**YOUR INSTRUCTIONS:** Copy out the review of Marcello's Arianna below word for word, from start to finish.

**EXTRACTED TEXT:**
Marcello Arianna

This hitherto unknown work on a much-set classical myth is compellingly performed by the modern champion of Marcello’s music

Record and Artist Details

Composer or Director: Benedetto Marcello

Genre:

Opera

Label: Chandos

Media Format: CD or Download

Media Runtime: 179

Catalogue Number: CHAN0656

Tracks:

Composition Artist Credit
Arianna Benedetto Marcello, Composer
Academia de li Musici
Anna Chierichetti, Arianna, Soprano
Antonio Abete, Sileno, Bass
Athestis Chorus
Benedetto Marcello, Composer
Filippo Maria Bressan, Conductor
Gloria Banditelli, Fedra, Mezzo soprano
Mirko Guadagnini, Teseo, Tenor
Sergio Foresti, Bacco, Bass
Benedetto Marcello’s Arianna was composed as part of an entertainment held in honour of Cardinal Pietro Ottoboni in the Academia de’ Nobili in Venice in the winter of 1726. The work, described as a serenata, was thus written by a noble musical amateur for an aristocratic private gathering. This is not to say that the music is incompetent – far from it: Marcello’s polished score bristles with originality and inventiveness. But the original context might help explain certain aspects relating to the overall conception of the piece – why it has been neglected for so long and why a revival is not altogether unproblematic.
Probably the most important of these aspects is that Marcello and his librettist Pietro Pariati would have expected their select audience not only to have known inside out the tale of Arianna, her desertion by Theseus and her subsequent marriage to the god Bacchus, but also, very probably, to have seen and heard other musico-dramatic versions by Marcello’s contemporaries with which to compare it. From Monteverdi to Richard Strauss to Alexander Goehr, Arianna’s plight has inspired composers, but modern audiences cannot share in the familiarity with every detail of the story and appreciate the subtle differences in approach shown by composer and librettist in the baroque period.

**RECORDED INFORMATION:**

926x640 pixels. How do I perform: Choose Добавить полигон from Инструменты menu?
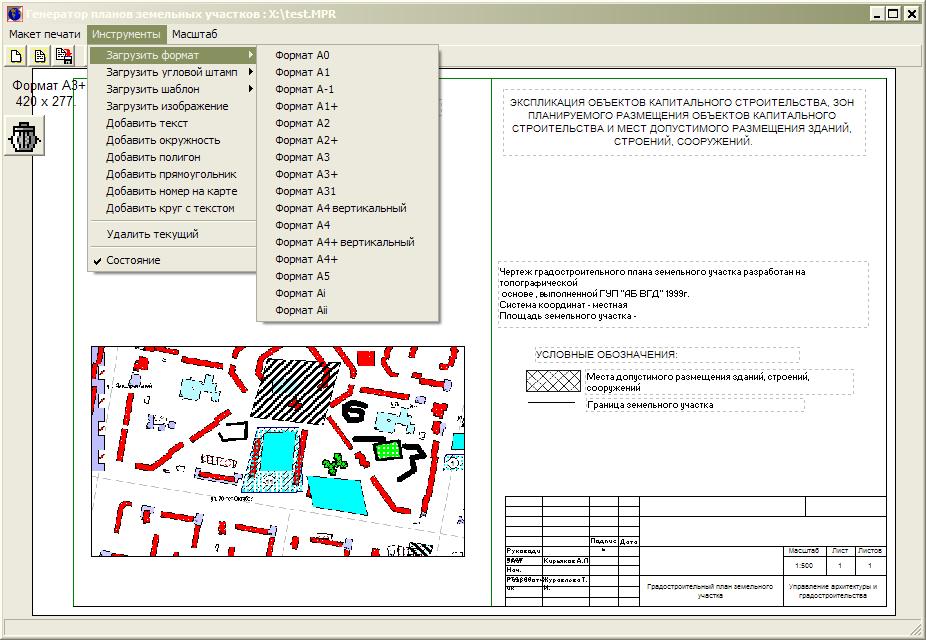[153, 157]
--
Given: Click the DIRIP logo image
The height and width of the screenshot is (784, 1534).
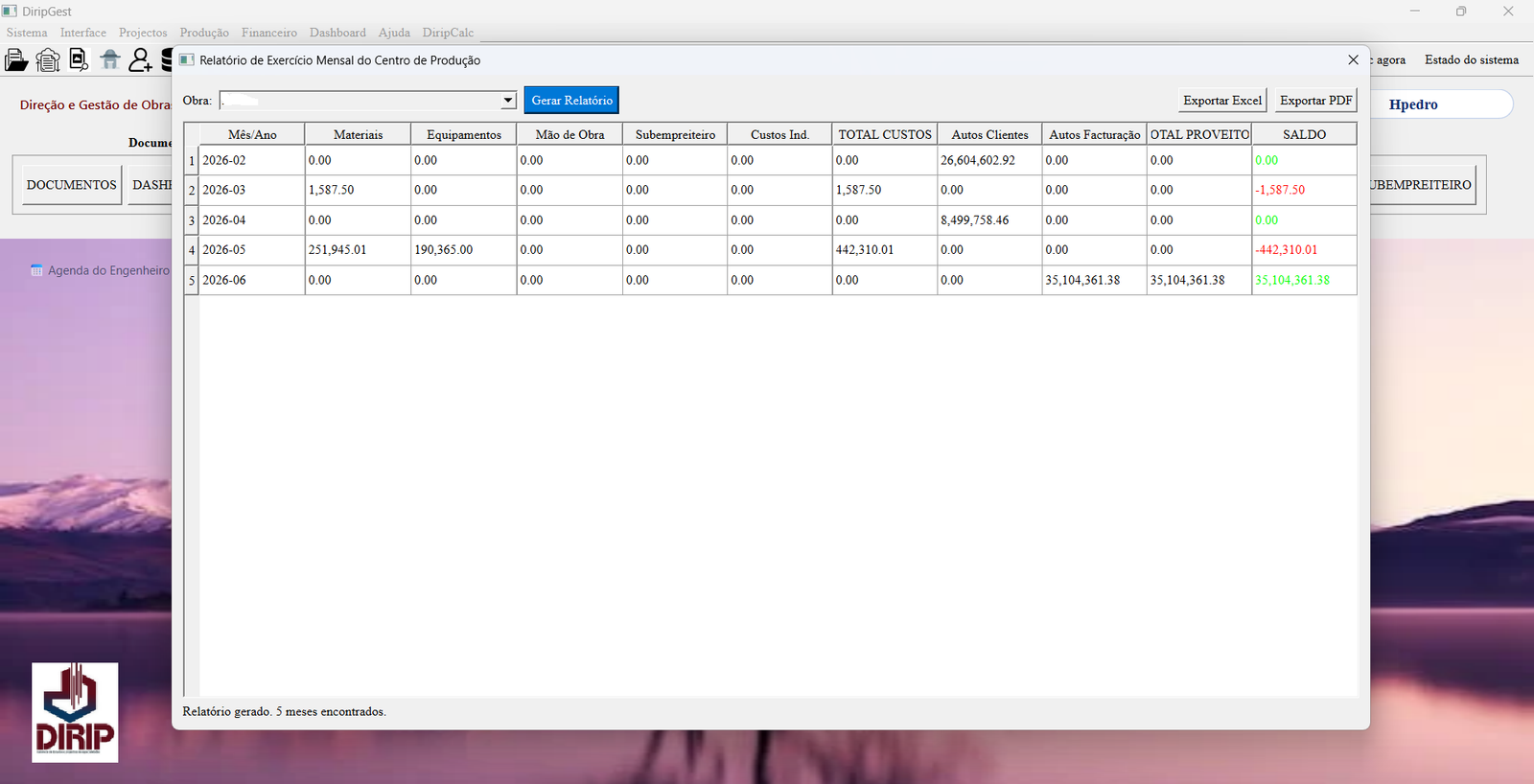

**FULL ANSWER:**
Marcello Arianna

This hitherto unknown work on a much-set classical myth is compellingly performed by the modern champion of Marcello’s music

Record and Artist Details

Composer or Director: Benedetto Marcello

Genre:

Opera

Label: Chandos

Media Format: CD or Download

Media Runtime: 179

Catalogue Number: CHAN0656

Tracks:

Composition Artist Credit
Arianna Benedetto Marcello, Composer
Academia de li Musici
Anna Chierichetti, Arianna, Soprano
Antonio Abete, Sileno, Bass
Athestis Chorus
Benedetto Marcello, Composer
Filippo Maria Bressan, Conductor
Gloria Banditelli, Fedra, Mezzo soprano
Mirko Guadagnini, Teseo, Tenor
Sergio Foresti, Bacco, Bass
Benedetto Marcello’s Arianna was composed as part of an entertainment held in honour of Cardinal Pietro Ottoboni in the Academia de’ Nobili in Venice in the winter of 1726. The work, described as a serenata, was thus written by a noble musical amateur for an aristocratic private gathering. This is not to say that the music is incompetent – far from it: Marcello’s polished score bristles with originality and inventiveness. But the original context might help explain certain aspects relating to the overall conception of the piece – why it has been neglected for so long and why a revival is not altogether unproblematic.
Probably the most important of these aspects is that Marcello and his librettist Pietro Pariati would have expected their select audience not only to have known inside out the tale of Arianna, her desertion by Theseus and her subsequent marriage to the god Bacchus, but also, very probably, to have seen and heard other musico-dramatic versions by Marcello’s contemporaries with which to compare it. From Monteverdi to Richard Strauss to Alexander Goehr, Arianna’s plight has inspired composers, but modern audiences cannot share in the familiarity with every detail of the story and appreciate the subtle differences in approach shown by composer and librettist in the baroque period.